Monday, June 2, 2008

Targeting Religion in Texas

Today a state district judge ordered that the more than 460 children who had been removed from a polygamist sect in Texas be returned to their families. The chief objects of official discussion so far have been, on the one hand, the imminence of child abuse and, on the other, parents' desire to be reunited with their children. Although the sensationalism of the idea that polygamy is alive and well today, in the twenty-first century, has fueled some of the national attention the case has received, religious liberty arguments against the state's actions seem so far to have lain mostly dormant. Yet there is good reason to believe that the state's justifications for acting may contravene the families' First Amendment right to the free exercise of religion.

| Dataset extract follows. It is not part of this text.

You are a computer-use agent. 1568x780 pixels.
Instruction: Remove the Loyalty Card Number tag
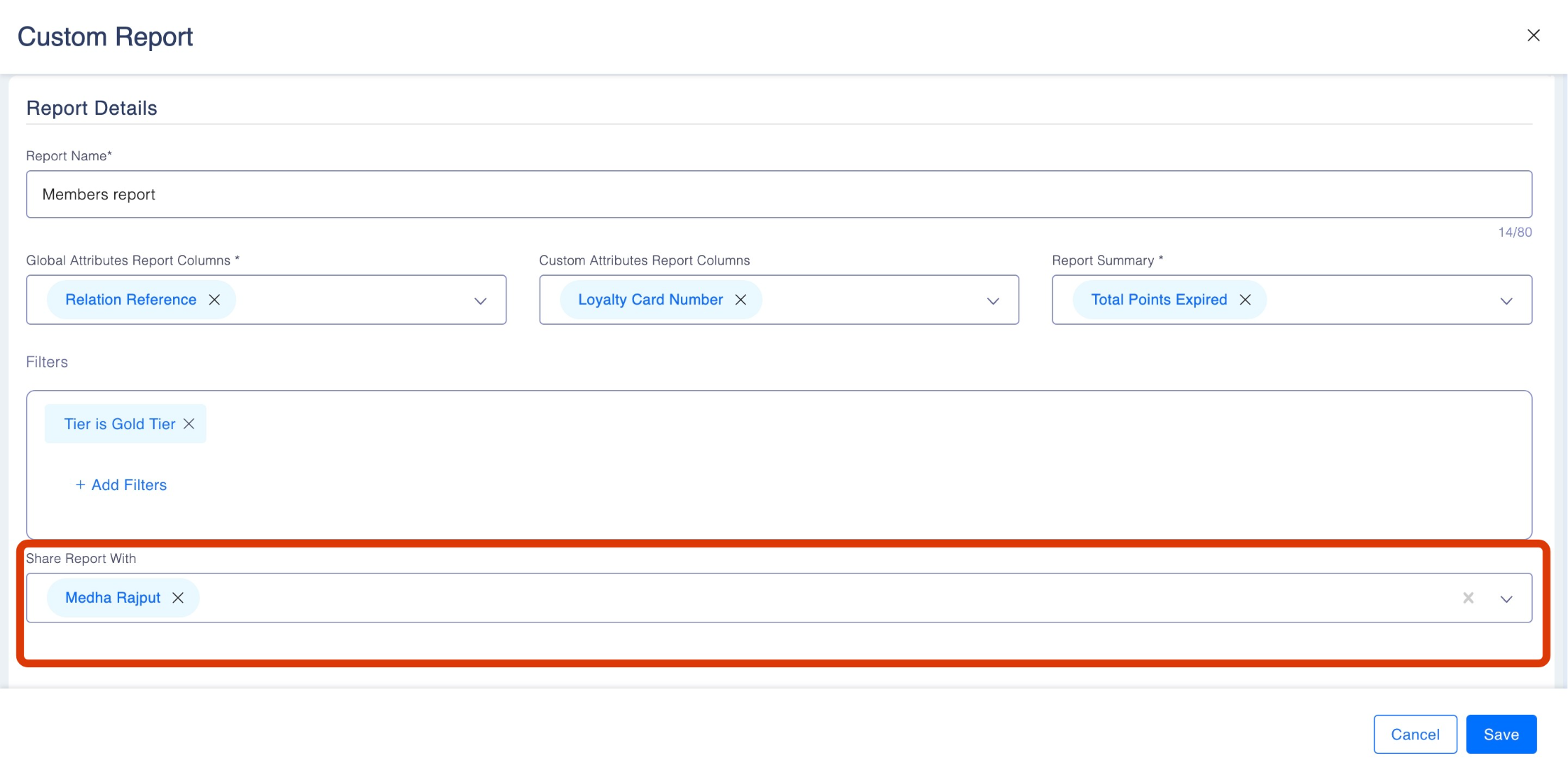[741, 300]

In recent years, the Supreme Court has moved away from rigorously evaluating burdens placed upon individuals' free exercise of religion. Instead, in the 1990 case of Employment Division v. Smith, Justice Scalia explained that "neutral laws of general applicability" would be presumptively valid, even if they did impede a person's ability to engage in practices central to her religion. This rhetoric distinctly recalled the first religious liberty decisions, nineteenth-century cases involving Mormons' assertion of a right to engage in polygamy as part of their religion. In one of those cases, the 1878 decision in Reynolds v. United States, the Court insisted on the validity of general laws against bigamy, and maintained that permitting polygamy would violate the country's "law of social life." To the extent that Smith echoes Reynolds, then, it would not seem to encourage a religious liberty line of resistance to Texas' actions.

Even after Smith though, the Court has insisted that the state cannot single out practices for adverse consequences simply because they arise out of a belief of a particular religious group or religion as such. When a locality tried to restrict certain forms of animal sacrifice because a Santeria church had moved to town, the Court struck down the resulting ordinance in Church of the Lukumi Babalu Aye v. City of Hialeah, determining that it impermissibly targeted religion.

Texas' allegation that it was justified in removing hundreds of children from the ranch in question because they were being raised under an "umbrella of belief that having children at a young age is a blessing" suggests a similarly impermissible targeting of religious belief as well as practice. Although under the current legal regime individuals have little recourse against neutral laws of general applicability, they can assert rights against this kind of singling out of a religious community. While the U.S. Supreme Court, unlike other countries' legal systems, has been largely unwilling to protect religious beliefs and activities on a group basis, it has at least restricted the extent to which the government itself can target religious groups for adverse consequences.

Furthermore, the Court suggested in Smith that it might still be willing to scrutinize more closely religious liberty claims that were brought in conjunction with other assertions of rights--the so-called "hybrid claimms" that Murad Hussain recently discussed in a Note in the Yale Law Journal. The classic example of such a case was that involving Amish parents' contention in Wisconsin v. Yoder that their children should be exempted from the requirement of attending public school past the eighth grade. Rehearsing the history of the Amish and citing the self-sufficiency of their community within the United States, the Court accepted the proposed arrangement. In that context, not only the parents' right to the free exercise of religion but also their fundamental right to raise their children as protected by the Fourteenth Amendment provided the constitutional support for the decision.

The parents at the Texas ranch could have raised similar arguments for the presence in their case of a hybrid claim in their case of religious liberty and parental autonomy. Not only has the state targeted their community for adverse consequences because of the presence of a "pervasive belief system"--what others might describe as religious doctrine--but the result of this targeting has been to curtail the rights of parents within the collectivity to raise their children without a specific showing of parental unfitness or an imminent harm facing the child.

While there may be very good reason for the state to intervene to protect some of the children being reared at the Texas ranch, the government's asserted grounds for acting suggest that it has impermissibly targeted religion. Asking the courts to decide this case based upon the parents' religious liberty claims might have been helpful, if only to illuminate how little we have actually progressed over the past century and a half in understanding the role of religion in our public sphere.